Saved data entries
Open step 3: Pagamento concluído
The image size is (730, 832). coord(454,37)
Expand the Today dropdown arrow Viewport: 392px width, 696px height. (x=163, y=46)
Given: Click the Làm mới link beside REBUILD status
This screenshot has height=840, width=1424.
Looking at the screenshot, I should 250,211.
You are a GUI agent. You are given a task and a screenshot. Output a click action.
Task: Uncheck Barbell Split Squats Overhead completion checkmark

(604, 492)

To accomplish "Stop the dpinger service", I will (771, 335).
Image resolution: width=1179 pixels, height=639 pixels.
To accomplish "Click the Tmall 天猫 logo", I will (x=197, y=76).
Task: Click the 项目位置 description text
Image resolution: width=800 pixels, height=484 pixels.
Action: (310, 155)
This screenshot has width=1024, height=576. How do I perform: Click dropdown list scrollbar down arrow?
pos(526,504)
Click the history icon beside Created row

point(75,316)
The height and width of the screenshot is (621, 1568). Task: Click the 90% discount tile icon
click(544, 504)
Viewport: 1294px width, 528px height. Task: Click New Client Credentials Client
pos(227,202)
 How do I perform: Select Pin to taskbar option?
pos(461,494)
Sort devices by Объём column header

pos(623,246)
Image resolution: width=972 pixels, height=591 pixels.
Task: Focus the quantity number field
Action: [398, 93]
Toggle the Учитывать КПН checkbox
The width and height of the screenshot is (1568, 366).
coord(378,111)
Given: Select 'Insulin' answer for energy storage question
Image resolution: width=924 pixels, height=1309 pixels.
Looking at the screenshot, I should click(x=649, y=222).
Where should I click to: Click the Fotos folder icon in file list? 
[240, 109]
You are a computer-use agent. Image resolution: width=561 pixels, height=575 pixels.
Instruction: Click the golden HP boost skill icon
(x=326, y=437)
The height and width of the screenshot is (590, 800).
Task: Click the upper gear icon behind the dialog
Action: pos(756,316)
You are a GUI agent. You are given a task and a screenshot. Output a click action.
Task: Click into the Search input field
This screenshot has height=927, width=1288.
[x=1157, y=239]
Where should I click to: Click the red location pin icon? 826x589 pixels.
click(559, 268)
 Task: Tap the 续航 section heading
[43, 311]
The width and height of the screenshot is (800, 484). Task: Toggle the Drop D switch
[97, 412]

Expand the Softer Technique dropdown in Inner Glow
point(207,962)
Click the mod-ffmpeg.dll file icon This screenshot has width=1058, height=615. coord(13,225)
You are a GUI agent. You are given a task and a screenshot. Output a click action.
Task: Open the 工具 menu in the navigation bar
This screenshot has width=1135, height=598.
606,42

Work required
Copy out each entry exactly, leaving nothing out.

Worked solution
Open step 3: Pagamento concluído
The image size is (730, 832). coord(454,37)
Expand the Today dropdown arrow Viewport: 392px width, 696px height. (x=163, y=46)
Given: Click the Làm mới link beside REBUILD status
This screenshot has height=840, width=1424.
Looking at the screenshot, I should 250,211.
You are a GUI agent. You are given a task and a screenshot. Output a click action.
Task: Uncheck Barbell Split Squats Overhead completion checkmark

(604, 492)

To accomplish "Stop the dpinger service", I will (771, 335).
Image resolution: width=1179 pixels, height=639 pixels.
To accomplish "Click the Tmall 天猫 logo", I will (x=197, y=76).
Task: Click the 项目位置 description text
Image resolution: width=800 pixels, height=484 pixels.
Action: (310, 155)
This screenshot has width=1024, height=576. How do I perform: Click dropdown list scrollbar down arrow?
pos(526,504)
Click the history icon beside Created row

point(75,316)
The height and width of the screenshot is (621, 1568). Task: Click the 90% discount tile icon
click(544, 504)
Viewport: 1294px width, 528px height. Task: Click New Client Credentials Client
pos(227,202)
 How do I perform: Select Pin to taskbar option?
pos(461,494)
Sort devices by Объём column header

pos(623,246)
Image resolution: width=972 pixels, height=591 pixels.
Task: Focus the quantity number field
Action: [398, 93]
Toggle the Учитывать КПН checkbox
The width and height of the screenshot is (1568, 366).
coord(378,111)
Given: Select 'Insulin' answer for energy storage question
Image resolution: width=924 pixels, height=1309 pixels.
Looking at the screenshot, I should click(x=649, y=222).
Where should I click to: Click the Fotos folder icon in file list? 
[240, 109]
You are a computer-use agent. Image resolution: width=561 pixels, height=575 pixels.
Instruction: Click the golden HP boost skill icon
(x=326, y=437)
The height and width of the screenshot is (590, 800).
Task: Click the upper gear icon behind the dialog
Action: pos(756,316)
You are a GUI agent. You are given a task and a screenshot. Output a click action.
Task: Click into the Search input field
This screenshot has height=927, width=1288.
[x=1157, y=239]
Where should I click to: Click the red location pin icon? 826x589 pixels.
click(559, 268)
 Task: Tap the 续航 section heading
[43, 311]
The width and height of the screenshot is (800, 484). Task: Toggle the Drop D switch
[97, 412]

Expand the Softer Technique dropdown in Inner Glow
point(207,962)
Click the mod-ffmpeg.dll file icon This screenshot has width=1058, height=615. coord(13,225)
You are a GUI agent. You are given a task and a screenshot. Output a click action.
Task: Open the 工具 menu in the navigation bar
This screenshot has width=1135, height=598.
606,42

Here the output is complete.